(Work instruction)
The output should contain the listing word for word and no pictures.

(Supplied data)
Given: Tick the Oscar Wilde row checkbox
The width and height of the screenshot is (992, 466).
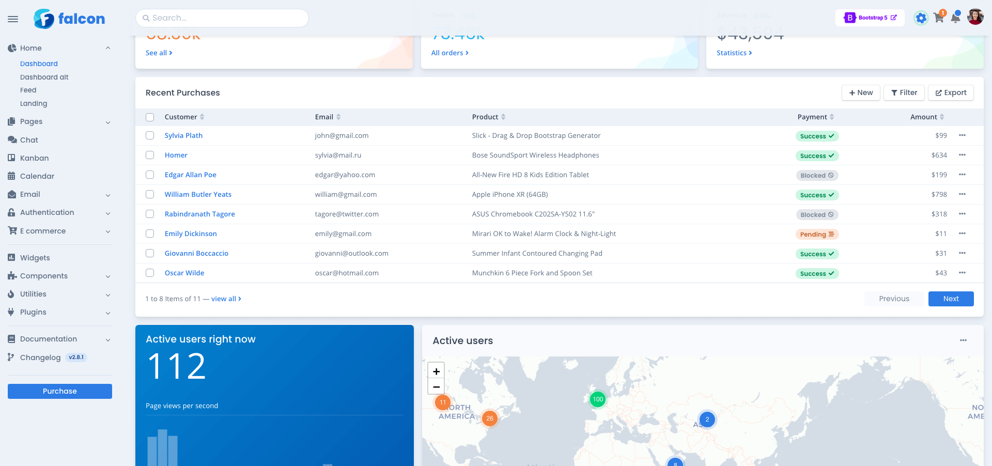Looking at the screenshot, I should 150,273.
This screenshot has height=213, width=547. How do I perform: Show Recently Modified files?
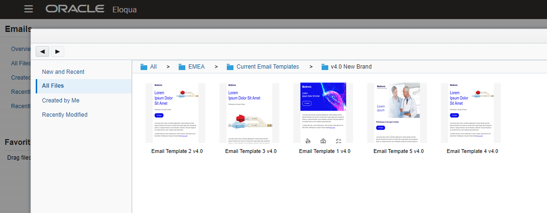64,115
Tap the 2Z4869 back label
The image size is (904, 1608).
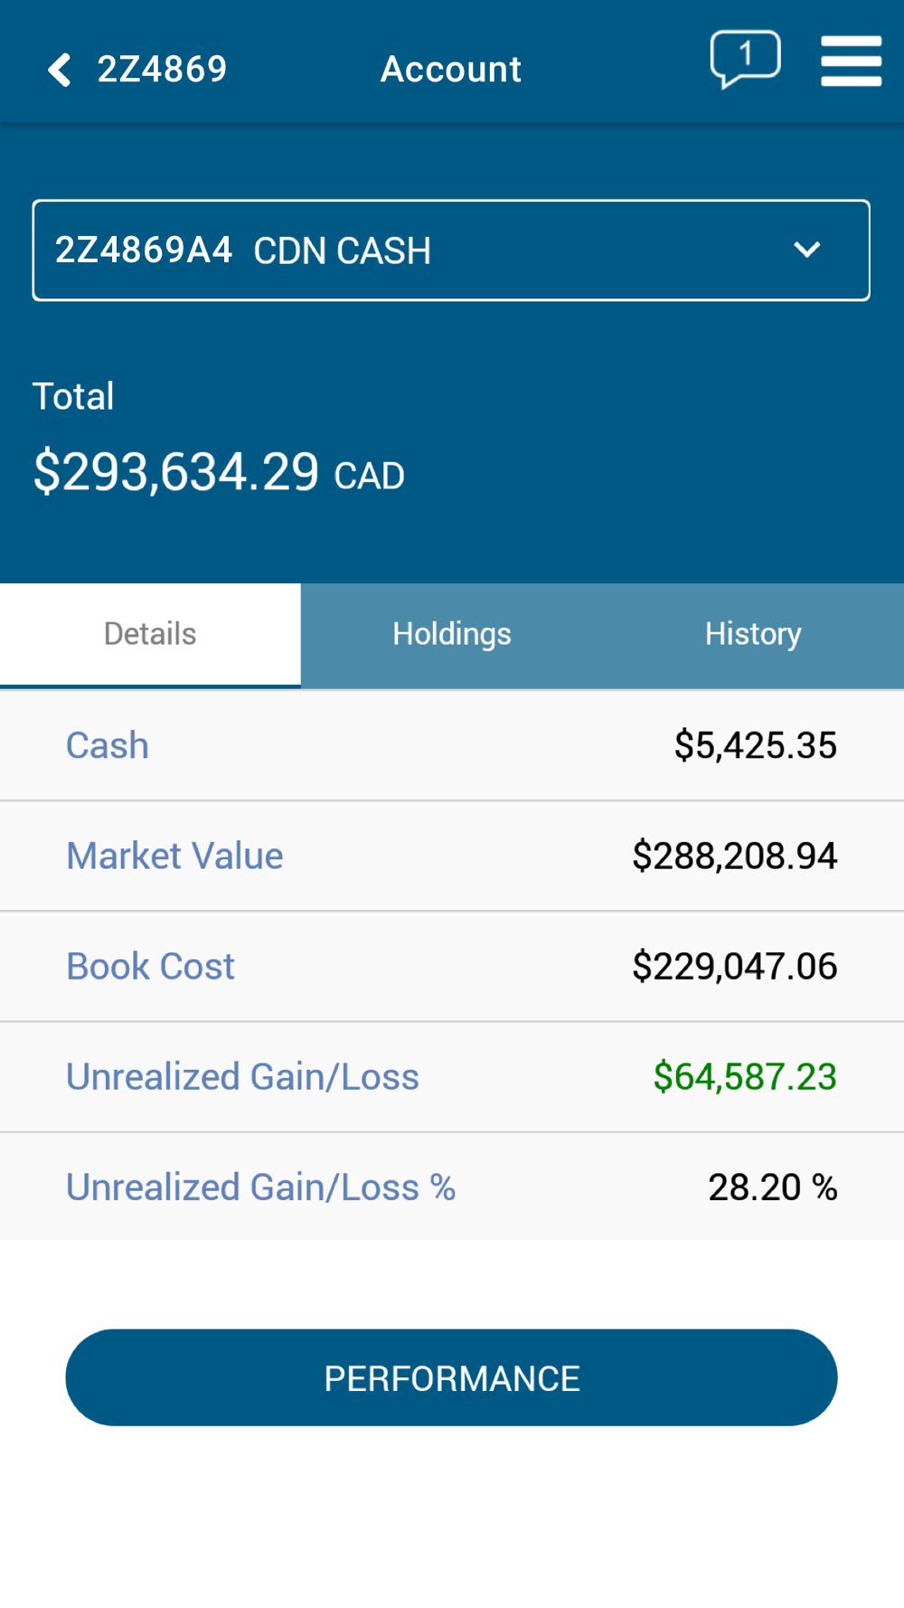(x=162, y=70)
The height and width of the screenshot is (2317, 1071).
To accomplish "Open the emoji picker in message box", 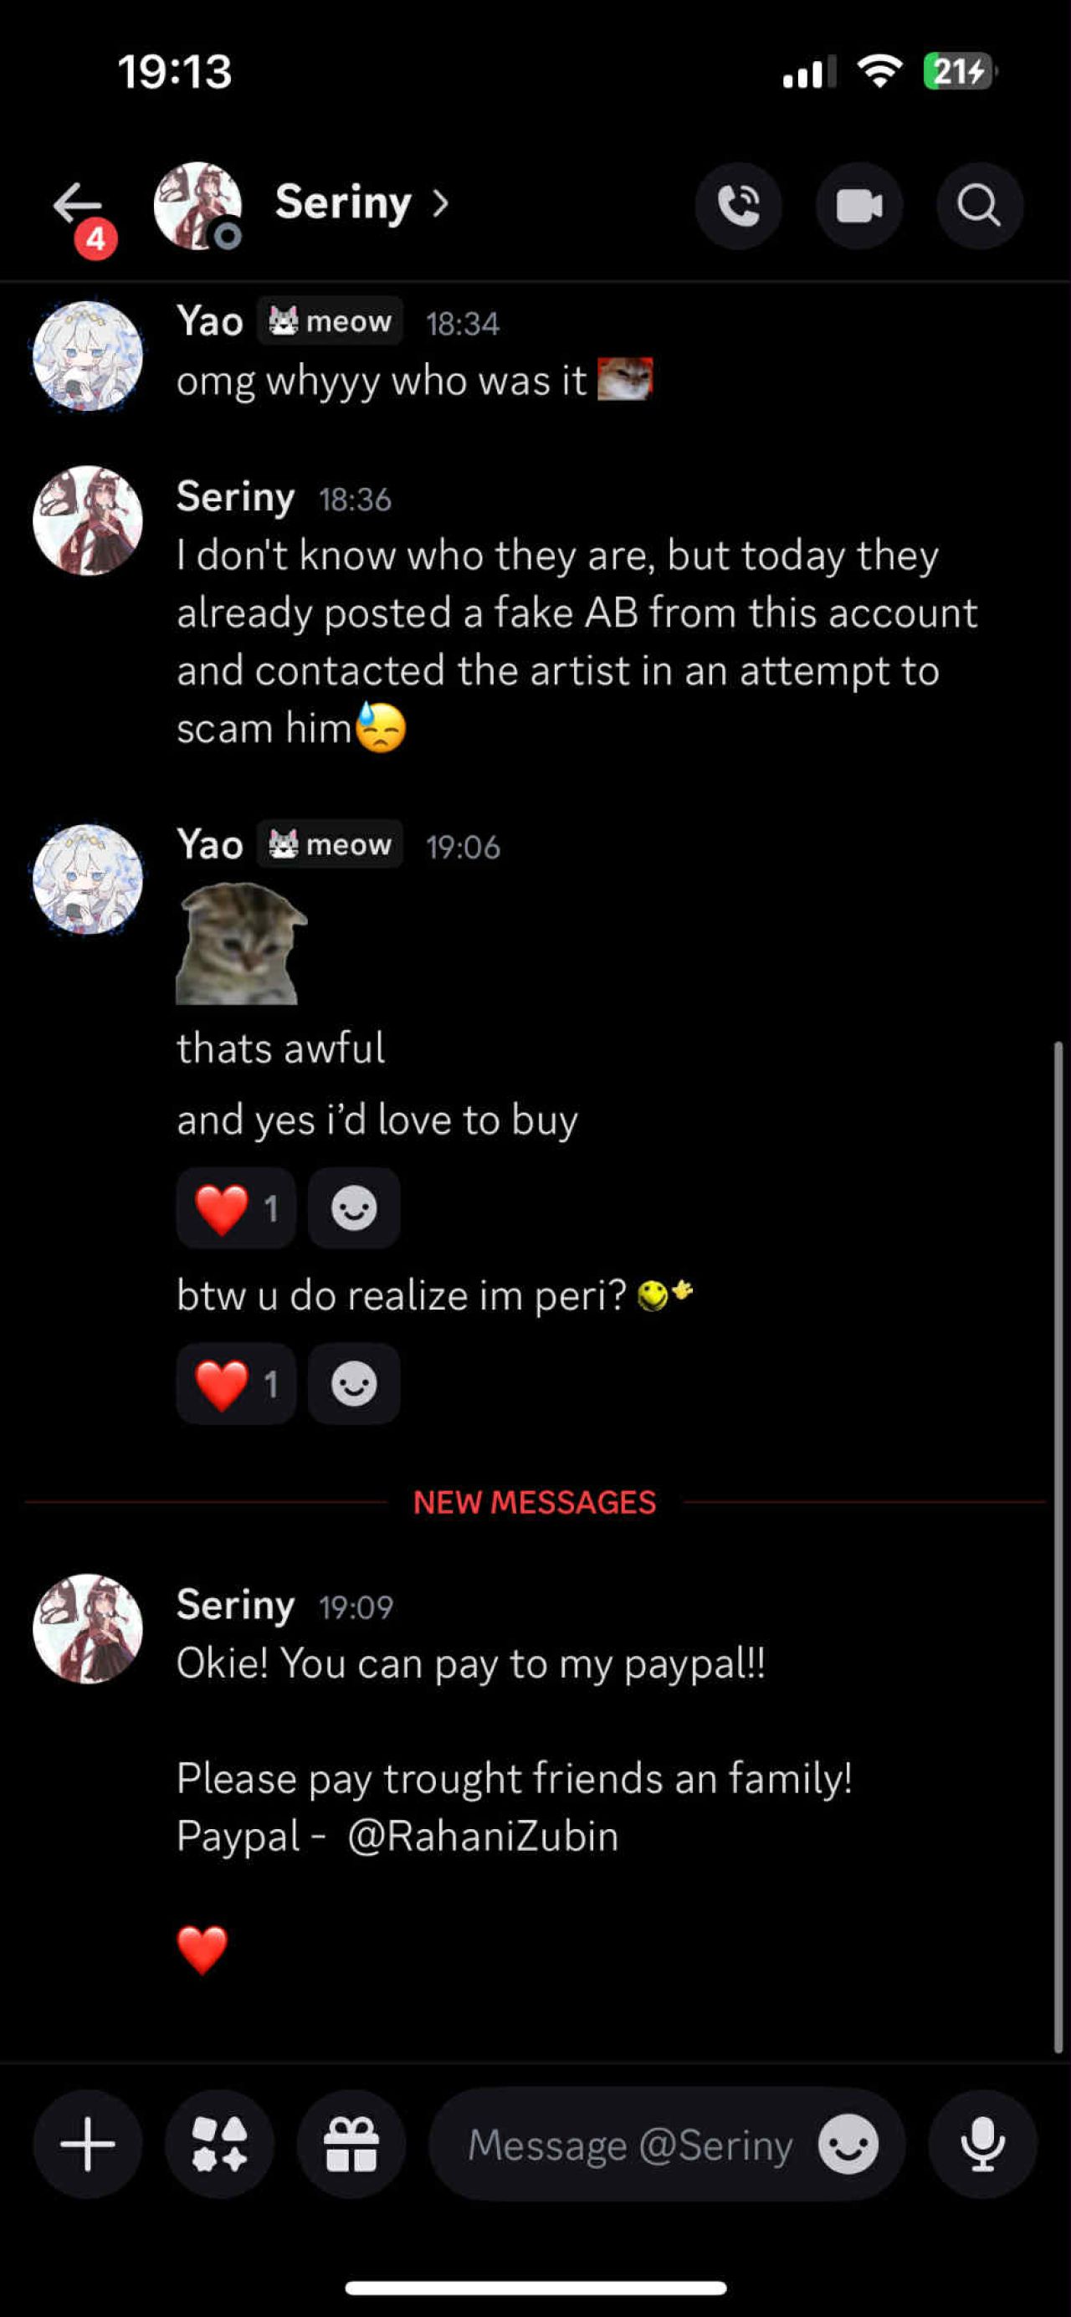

(Answer to this exercise)
Given: Tick the Oscar Wilde row checkbox
The width and height of the screenshot is (992, 466).
Looking at the screenshot, I should 150,273.
This screenshot has height=213, width=547. How do I perform: Show Recently Modified files?
64,115
Tap the 2Z4869 back label
The image size is (904, 1608).
(x=162, y=70)
The height and width of the screenshot is (2317, 1071).
To accomplish "Open the emoji picker in message box", 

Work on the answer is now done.